La Terre outragée par Patrick Braganti
Cela peut paraitre surprenant que, un quart de siècle après la catastrophe nucléaire de Tchernobyl, le cinéma autre que documentaire ne se soit pas emparé de cet extraordinaire événement pour en nourrir une fiction. Mais, à y réfléchir plus en avant, l'idée pour tentante qu'elle soit n'est sans doute pas si évidente en terme de transposition à l'écran. En effet, hormis mettre en scène l'explosion d'un réacteur ou d'une centrale – ce dont s'accommode fort bien le cinéma d'anticipation friand d'effets spéciaux et de cataclysmes en tous genres – ou filmer quelques monstres et mutants – intention qu'on laissera pour le coup aux productions fantastiques et d'horreur – les conséquences d'un accident nucléaire ne sont guère visibles à l'œil nu. Autrement dit, il n'est pas aisé de mettre en images une atmosphère saturée de radiations.

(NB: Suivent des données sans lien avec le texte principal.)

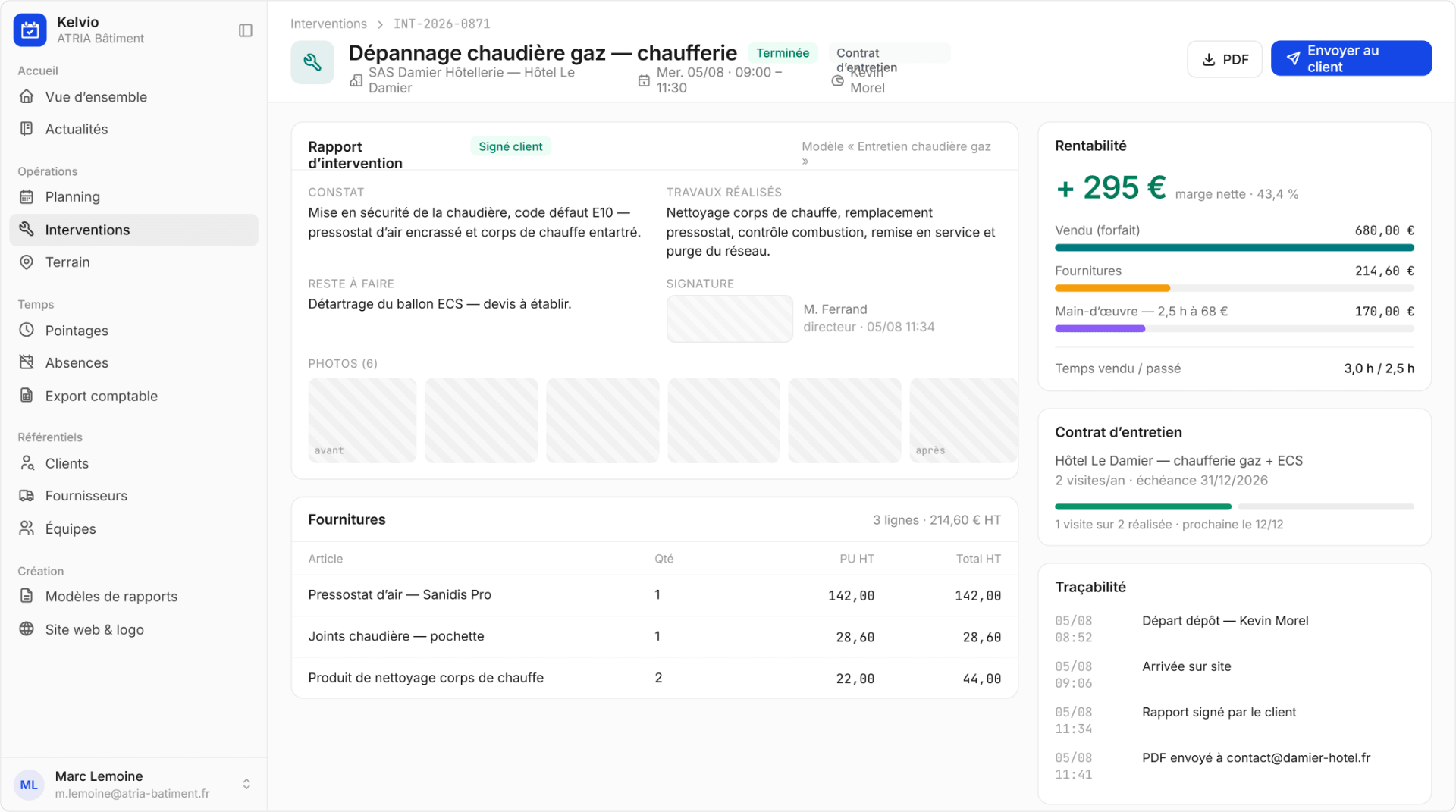The width and height of the screenshot is (1456, 812).
Task: Open Absences calendar-off icon
Action: [27, 362]
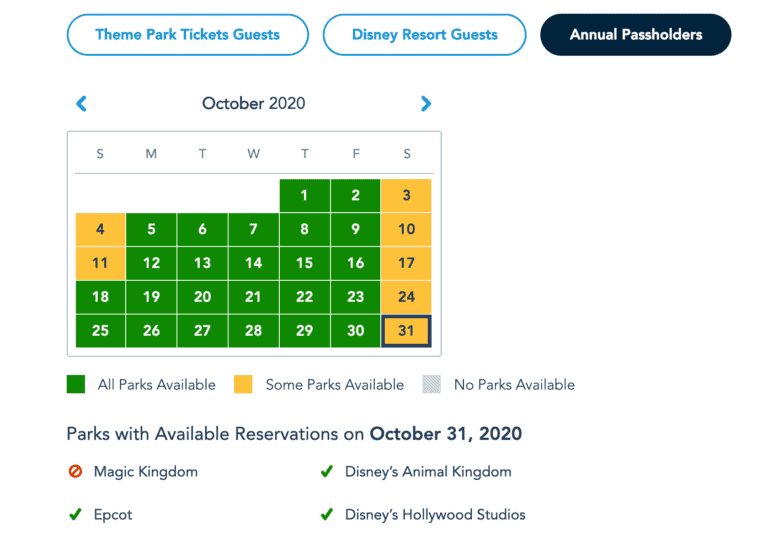Click the green checkmark beside Epcot

(75, 515)
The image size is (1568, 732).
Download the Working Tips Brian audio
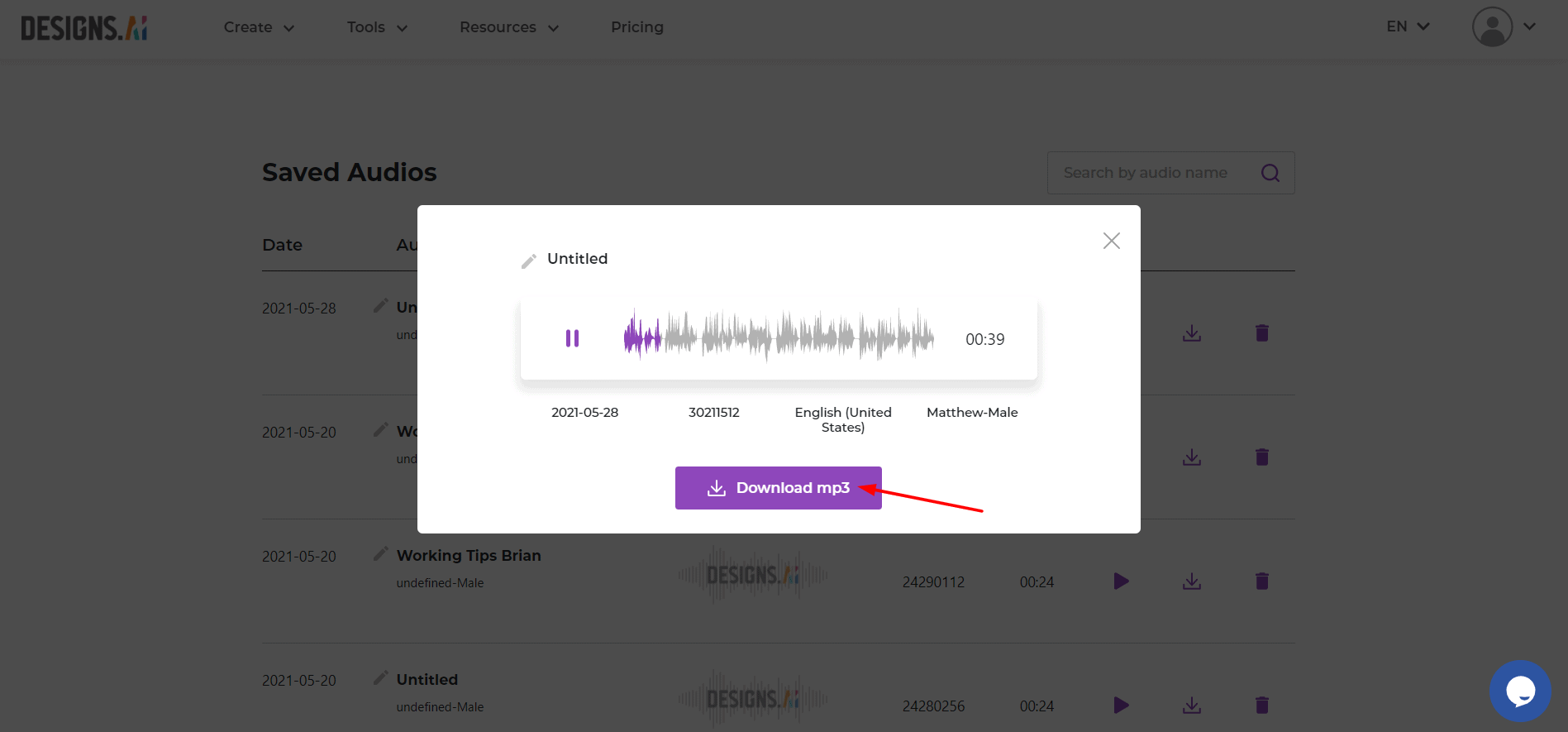coord(1191,581)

C'est pourquoi la réalisatrice Michale Boganim, israélienne d'origine, ayant suivi une formation d'anthropologue et auteur en 2005 d'un documentaire, Odessa...Odessa, consacré aux destins complexes des Juifs de la ville ukrainienne, a choisi d'articuler La Terre outragée en deux parties (la catastrophe et dix ans après) autour de quelques personnages, dont le principal est Anya. Mariée la veille du jour funeste à Piotr, qui est réquisitionné pour éteindre l'incendie à la centrale et sera mortellement irradié, Anya est depuis devenue guide. Car dorénavant la zone de la centrale et Prypiat, l'ancien fleuron du pays transformé en ville fantôme où survivent quelques réfractaires et des familles émigrées sont une sorte de parc d'attractions macabres où se pressent les touristes pour des visites quotidiennes placées sous haute surveillance.

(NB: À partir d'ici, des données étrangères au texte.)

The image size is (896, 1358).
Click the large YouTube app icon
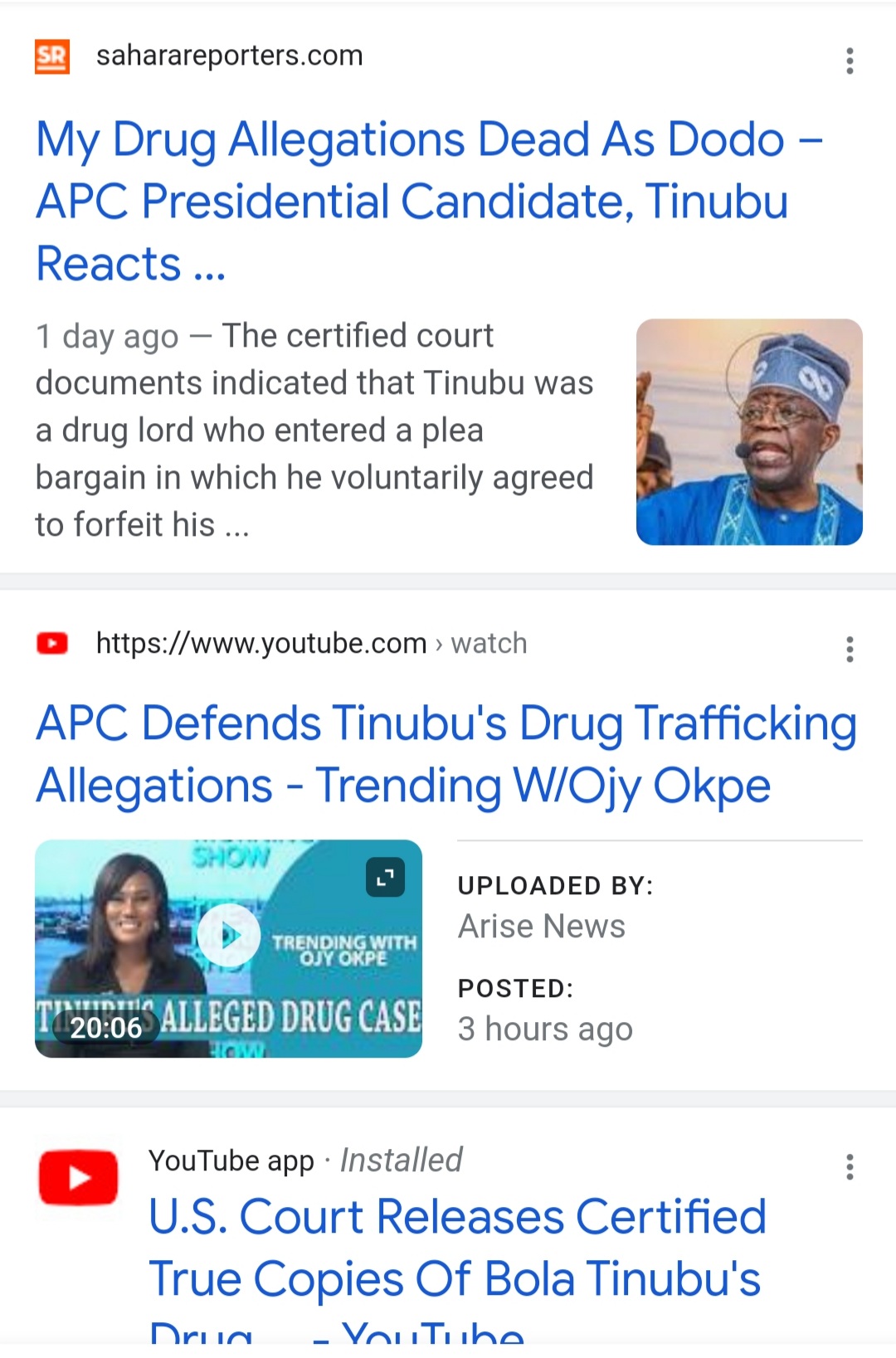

On comprend bien que ce qui motive avant tout Michale Boganim, c'est comment on continue à vivre après un tel drame qui a abouti à l'exil forcé des habitants de la ville, si peu informés de l'accident et de ses terribles conséquences. Au travers de la trajectoire chaotique de quelques individus traumatisés, rongés par la culpabilité ou incapables de quitter les lieux qu'ils réinvestissent périodiquement, animés d'une fraternelle morbidité, la réalisatrice tente de cerner les ravages du choc nucléaire. Il faut néanmoins reconnaitre qu'elle n'y parvient pas en totalité. La première partie est convaincante car elle réussit sans aucune image spectaculaire à rendre palpable la tension et la bizarrerie qui commencent à poindre, notamment dans l'agitation inhabituelle des animaux. L'explosion a d'ailleurs engendré un dérèglement climatique voyant s'abattre sur Prypiat des pluies diluviennes qui auront pour effet néfaste de fixer la radioactivité. En revanche, le second volet pose problème quand il s'attache trop aux déboires sentimentaux de Anya et à la quête effrénée d'un adolescent sur les traces de son père, ancien ingénieur. Dès lors, le film perd de sa force et de sa singularité, renvoyant au second plan la catastrophe ou plutôt la banalisant, en lui faisant perdre sa spécificité. C'est donc davantage dans son traitement purement documentaire et informatif que le film retient l'attention, alors que paradoxalement la fiction semble l'affadir, peut-être aussi parce que les personnages ne sont pas suffisamment développés ou forts. Toujours est-il qu'un goût d'inaboutissement perdure après la projection.